3. The result is formatted into a string and returned.

An aside on loaded

loaded is a property that is added by the dependency network, and it simply allows a function to access the returned value of the function immediately before it in the chain.

Think of it as exactly what is given by the return of a function:

def multi_return():
    return 1, 2, 3

def multi_process():
    a, b, c = loaded

    return a + b + c

The output of the above functions would always be 6.

Creating your chained runners

Going back to our original workflow, lets create the datasets. This is done as normal:

url = URL()  # again, a "local" url for testing purposes

dataset_init = Dataset(function = init,
                       name = 'init',
                       url = url,
                       remote_dir = 'temp_remote',
                       local_dir = 'temp_local',
                       mpi = 1,
                       omp = 1,
                       nodes = 1,
                       skip = False)

dataset_calc = Dataset(function = mult,
                       name = 'calc',
                       url = url,
                       remote_dir = 'temp_remote',
                       local_dir = 'temp_local',
                       mpi = 64,
                       omp = 4,
                       nodes = 50,
                       skip = False)

dataset_post = Dataset(function = post,
                       name = 'post',
                       url = url,
                       remote_dir = 'temp_remote',
                       local_dir = 'temp_local',
                       mpi = 1,
                       omp = 1,
                       nodes = 1,
                       skip = False)

dataset_init.set_downstream(dataset_calc)  # new option!
dataset_calc.set_downstream(dataset_post)

The new option here to pay attention to is set_downstream, though there is also the mirror of this in set_upstream. These dictate the order in which the datasets will be run.

Doing this creates a global Dependency object that can be accessed from any of the Datasets:

dataset_post.dependency.network

[(dataset-init-40221af0, dataset-calc-dce4a953),
 (dataset-calc-dce4a953, dataset-post-794d5d4f)]

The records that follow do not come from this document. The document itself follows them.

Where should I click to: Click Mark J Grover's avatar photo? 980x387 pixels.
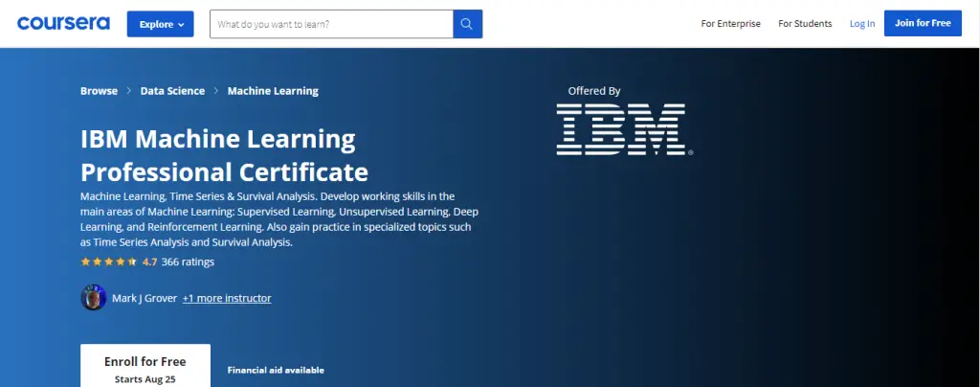point(93,298)
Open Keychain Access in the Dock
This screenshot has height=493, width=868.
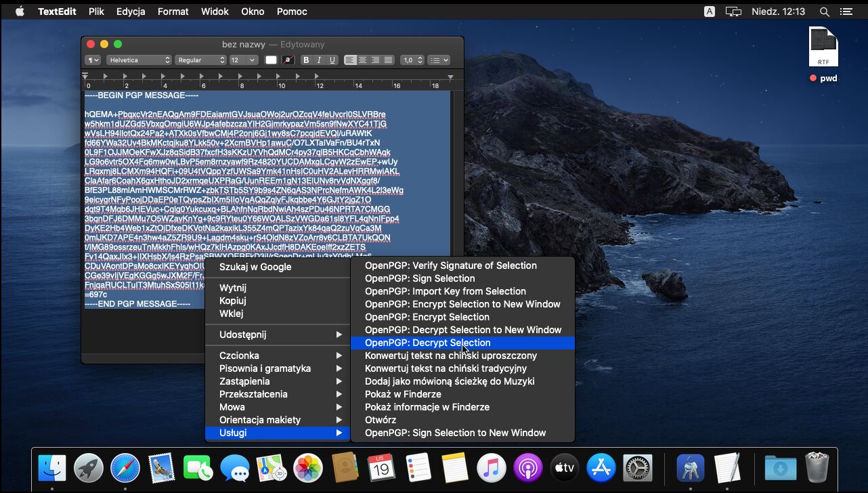pyautogui.click(x=690, y=468)
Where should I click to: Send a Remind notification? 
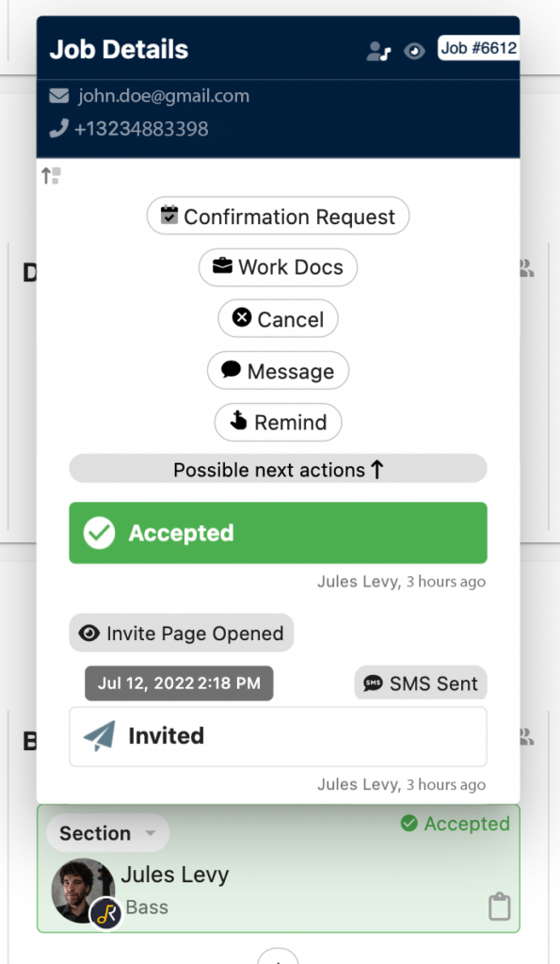[278, 423]
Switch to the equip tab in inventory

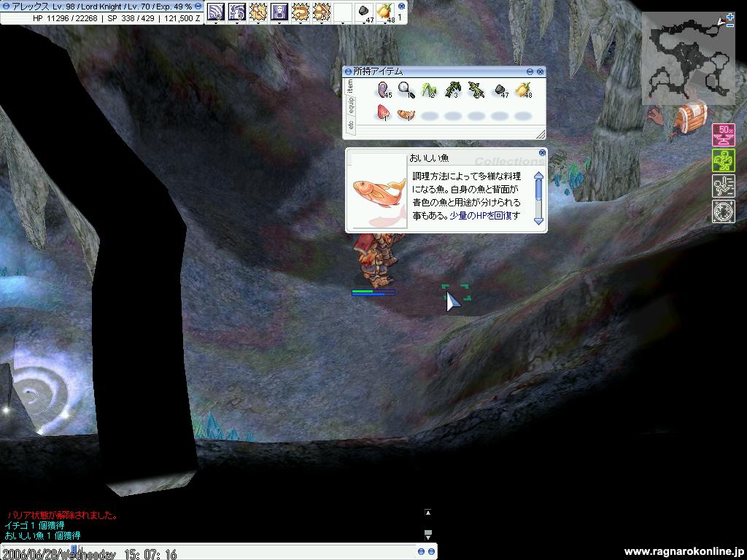[351, 106]
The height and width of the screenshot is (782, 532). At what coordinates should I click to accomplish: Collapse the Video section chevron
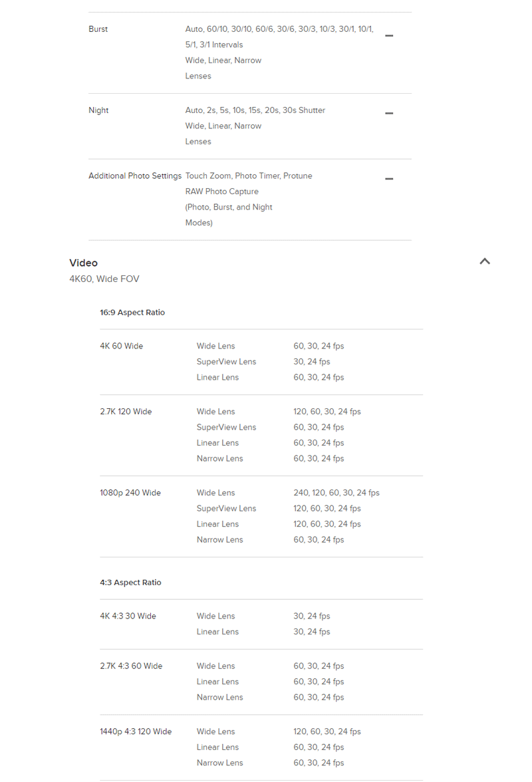point(485,261)
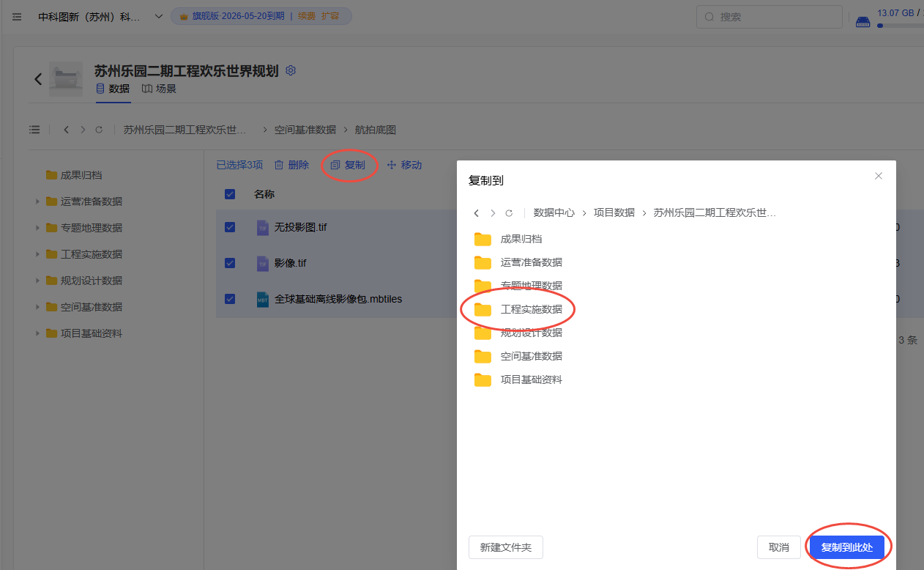
Task: Click the refresh icon in main breadcrumb bar
Action: point(99,130)
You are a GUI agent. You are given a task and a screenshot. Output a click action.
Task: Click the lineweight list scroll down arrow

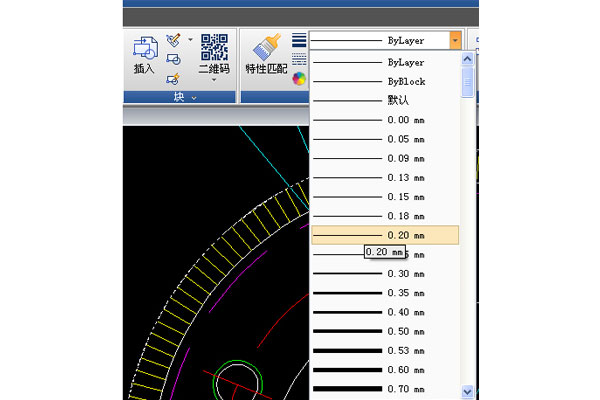(x=468, y=391)
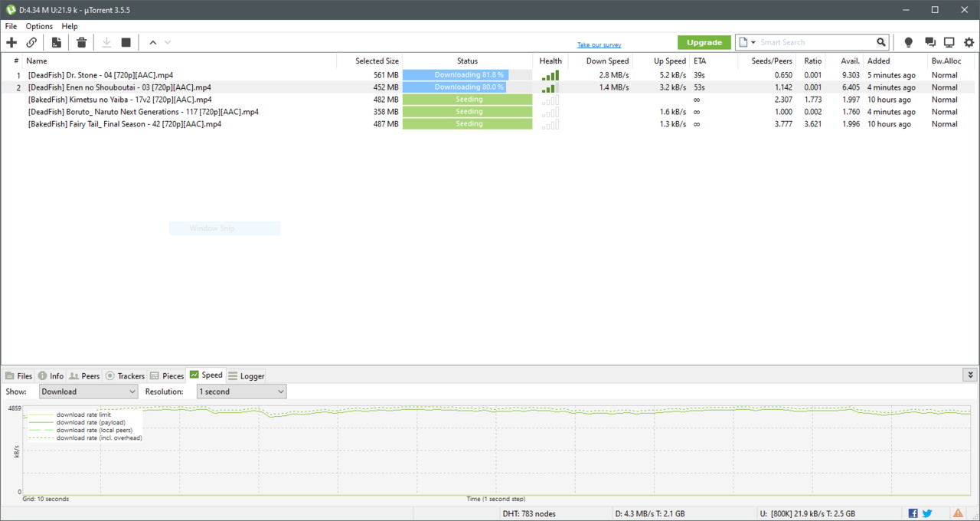The width and height of the screenshot is (980, 521).
Task: Stop the torrent with the square icon
Action: point(126,43)
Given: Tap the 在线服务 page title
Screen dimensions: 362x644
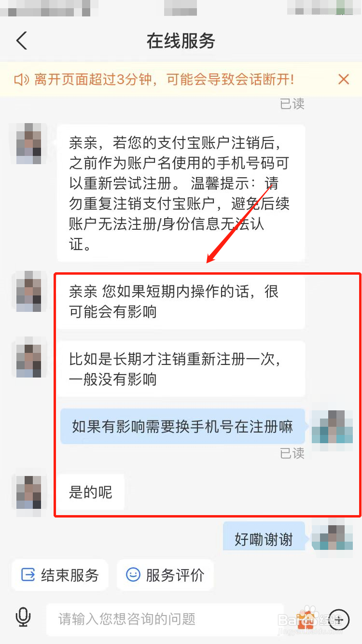Looking at the screenshot, I should point(181,41).
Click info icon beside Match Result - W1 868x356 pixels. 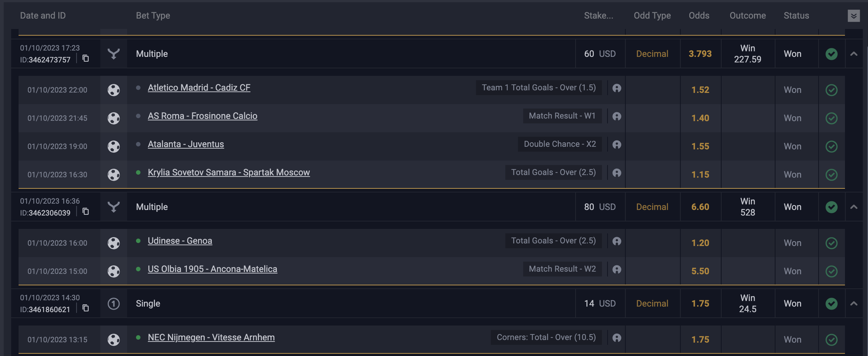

dataset_init.dependency is dataset_calc.dependency is dataset_post.dependency

True

Here we can see two “edges” to this network, first a connection between init and calc, then a second one between calc and init

There also exists some extra methods to check whether a dataset has parents or children

print('init:')
print('Is parent?', dataset_init.is_parent)
print('Is child?', dataset_init.is_child)

print('\ncalc:')
print('Is parent?', dataset_calc.is_parent)
print('Is child?', dataset_calc.is_child)

init:
Is parent? True
Is child? False

calc:
Is parent? True
Is child? True

You may append runs to any dataset within this chain, and a runner will be created in every dataset. When appending runs, you must include all arguments. Best practice here is to select a Dataset within the chain to append your runs to, and stick to it.

.. note::

Runners will be created with the same arguments in all datasets. This allows specification of args in more than just one dataset, however it does mean that you must be aware of this when defining functions.

Important

You can avoid “chaining” run_args through to the other datasets by passing chain_run_args=False to the run append. That way, any args such as mpi, omp, etc. will be passed only to the dataset to which the append was called.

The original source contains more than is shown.